SUAS INSTRUÇÕES:
Retome o texto sobre consciência histórica e continue a escrevê-lo a partir da última frase apresentada.

TRECHO DO DOCUMENTO:
========================

Segundo Thompson, “Recordar a própria
vida é fundamental para o nosso sentimento de identidade”.
Será nesse processo de
estudo do regional e da identidade social do aluno que iremos trabalhar com
metodologias da Didática da História capazes de fundamentar e auxiliar as aulas
de história na formação de sua Consciência Histórica, fazendo com que perceba e
signifique o processo histórico e seus elementos fundamentais: o tempo, o
espaço, as mudanças, as permanências e as fontes. Aprendendo os conceitos,
contextos e dinâmicas da história. Assim, tornando o aluno um agente social consciente,
observador, científico e problematizador da história, principalmente da
realidade na qual está inserido, que faz parte do seu contexto, da sua vida e
da sua formação.
Apresentamos aqui um
trabalho desafiador aos professores, os quais terão a responsabilidade de
organizaros conteúdos e suas metodologias, tornando seu ensino socialmente
significativo, capaz de superar a homogeneização da sociedade globalizada.
4. Consciência
Histórica: Formação e Aperfeiçoamento
Estamos vivendo em meio a um
grande movimento social em torno do conhecimento histórico, que envolve
conteúdos digitais, mídias, cinema, financiamento de pesquisas, editoras de
livros, formação de professores, entre outros. Diante dessa realidade
assistemática e mundial, os profissionais que atuam na produção e divulgação do
conhecimento históricose deparam com um desafio, de investigar e conceituar o
processo de formação e aperfeiçoamento do conhecimento histórico, especialmente
através de pesquisas acadêmicas e do ensino escolar. Nesse sentido, devemos
encarar a Consciência Histórica como uma problemática atual da história. Como
se concretiza a formação da Consciência Histórica? Há uma Consciência Histórica
primitiva e outra crítica? É possível dividir essa Consciência em fases? Ela é
inerente ao homem ou uma meta a ser alcançada? Qual o sentido, enfim, do não
desprezível investimento social que existe hoje em torno da história [...]. Muitos
são os questionamentos acerca do conceito apresentado e as divergências entre
os cientistas da história e da filosofia. Por isso iremos seguir a corrente da
ciência Didática da História, que se caracteriza por ser uma ciência dentro da
ciência histórica, e fazer uma breve apresentação das proposições e teorias de
cientistas como Hans-Georg Gadamer, John Rüsen, Agnes Heller, Marc Ferro, entre
outros, baseando-nos na pesquisa de Luis Fernando Cerri.

========================

REGISTROS BRUTOS:
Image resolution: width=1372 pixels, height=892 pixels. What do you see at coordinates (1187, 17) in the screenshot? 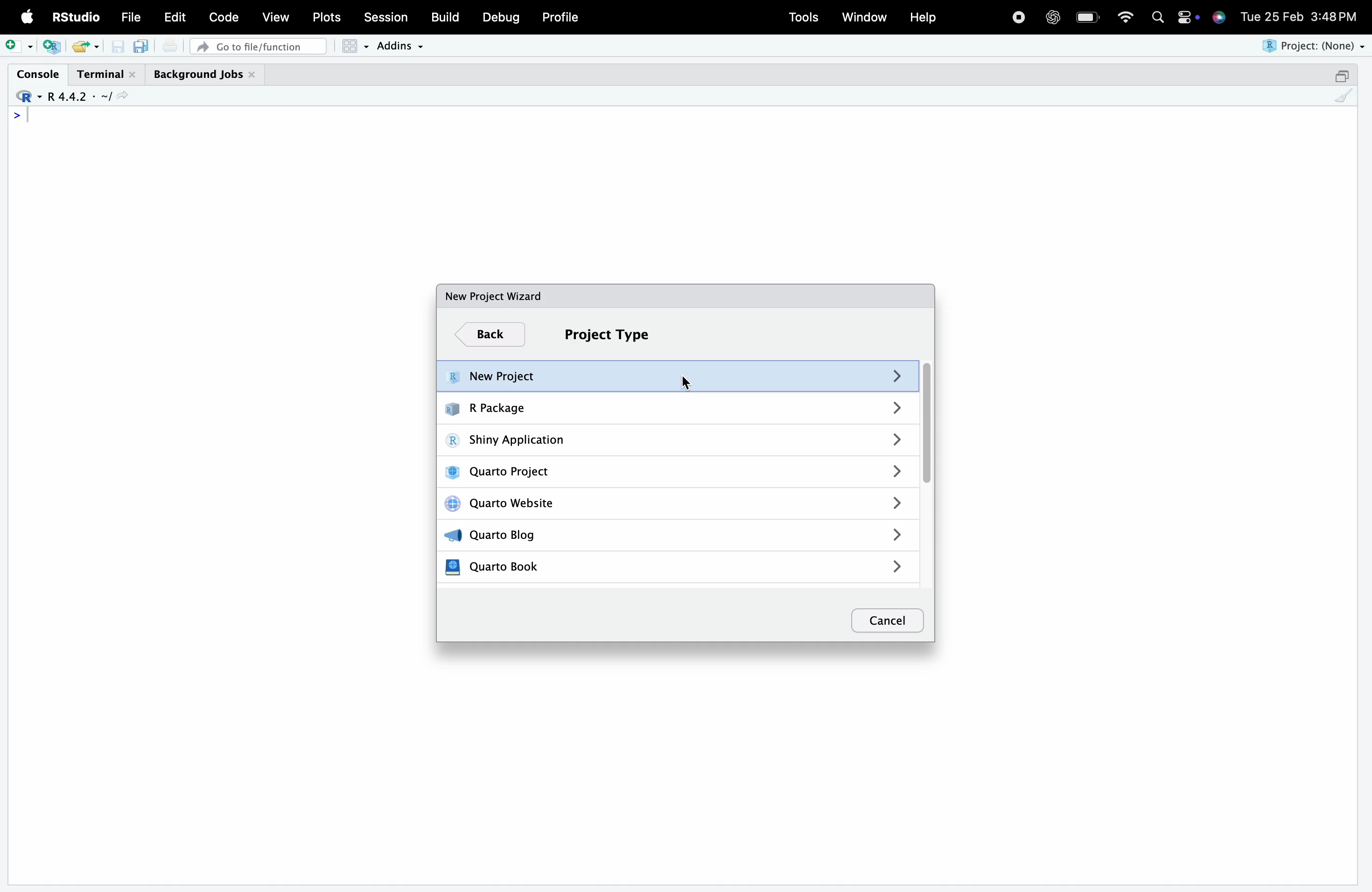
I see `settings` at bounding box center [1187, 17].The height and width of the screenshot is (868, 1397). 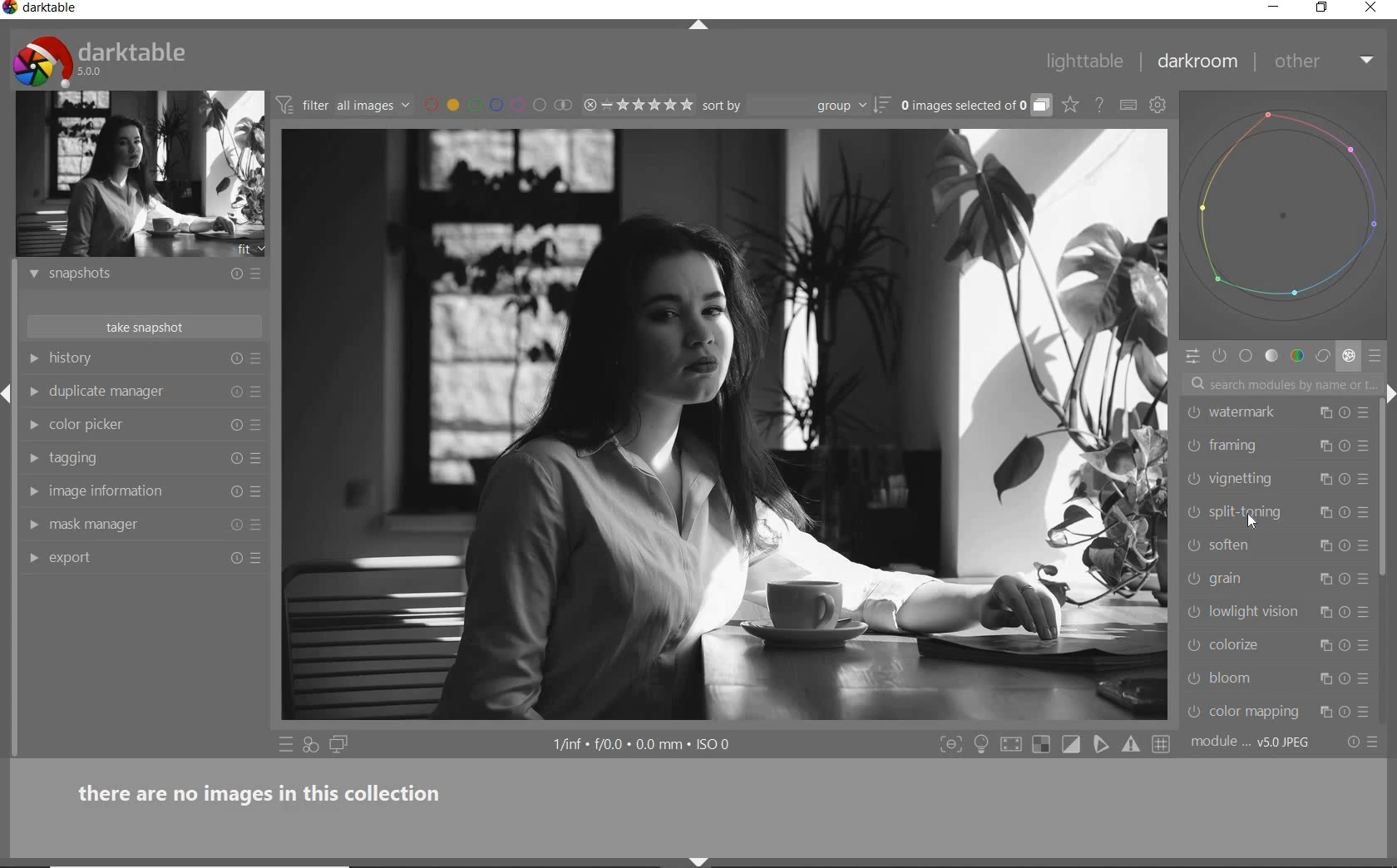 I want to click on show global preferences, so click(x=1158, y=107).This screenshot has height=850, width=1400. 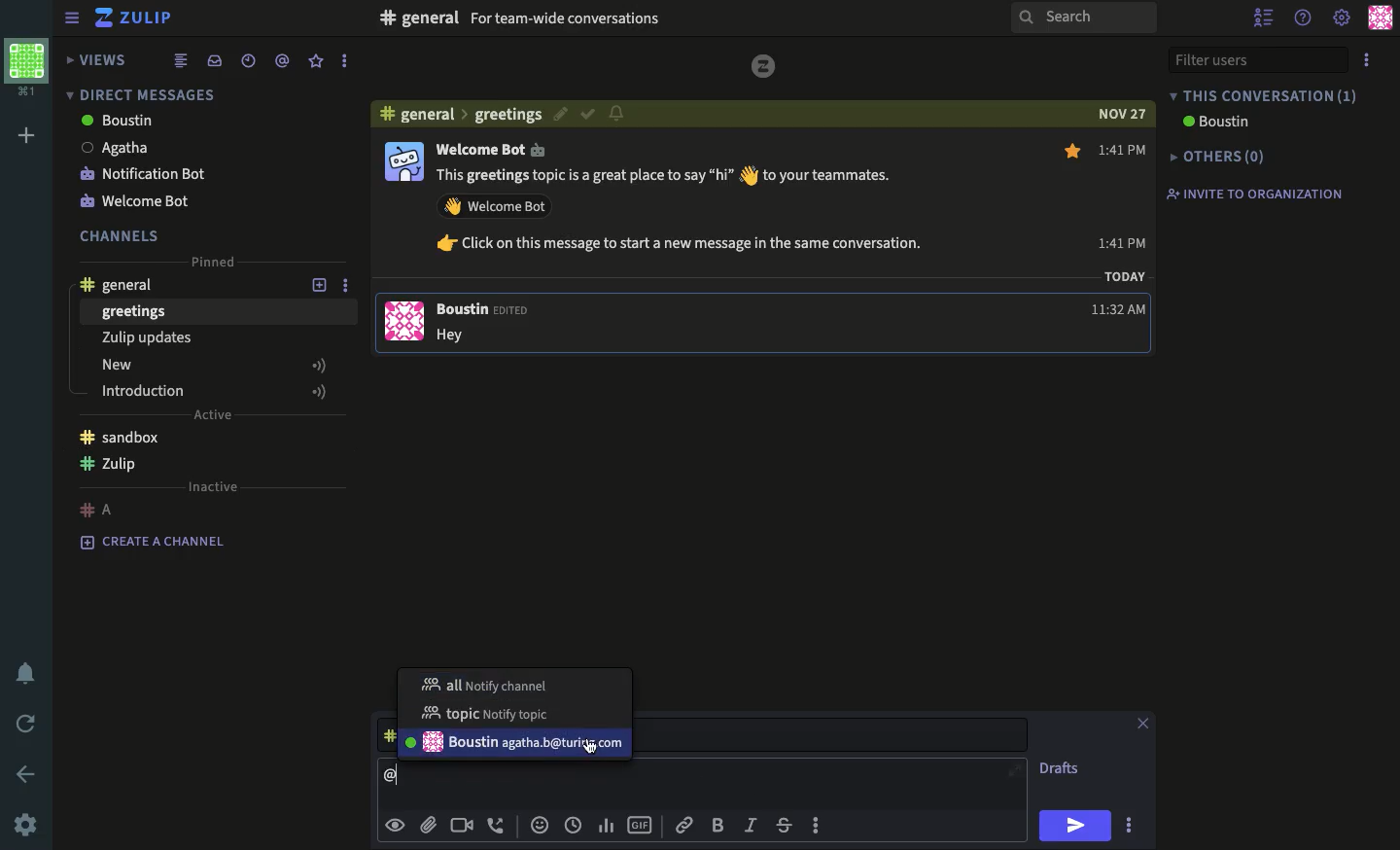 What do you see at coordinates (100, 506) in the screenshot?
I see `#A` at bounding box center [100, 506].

========================

RESPOSTA:
Considera-se que seja
imprescindível a esse trabalho a compreensão de que a Consciência Histórica
ultrapassa os muros da sala de aula.Esta consciência é um fenômeno social que
tem a escola por instituição que trabalha o aprimoramento dessa capacidade, que
é natural ao homem social. Esse fenômeno é entendido como uma das expressões da existência humana. O historiador Luis
Fernando Cerri (2015. p.96), nos apresenta um questionamento pertinente, um primeiro aspecto da discussão a
considerar é se a Consciência Histórica é um fenômeno inerente à existência
humana ou se é uma característica específica de uma parcela da humanidade, uma
meta ou estado a ser alcançado. E é neste ponto que se depara com as
divergências dos pesquisadores. Na visão do filósofo Gadamer, a Consciência
Histórica é uma meta ou um estágio a ser alcançado, mas isso só será possível
ao homem contemporâneo ou moderno, que tenha passado pelo processo histórico da
modernização.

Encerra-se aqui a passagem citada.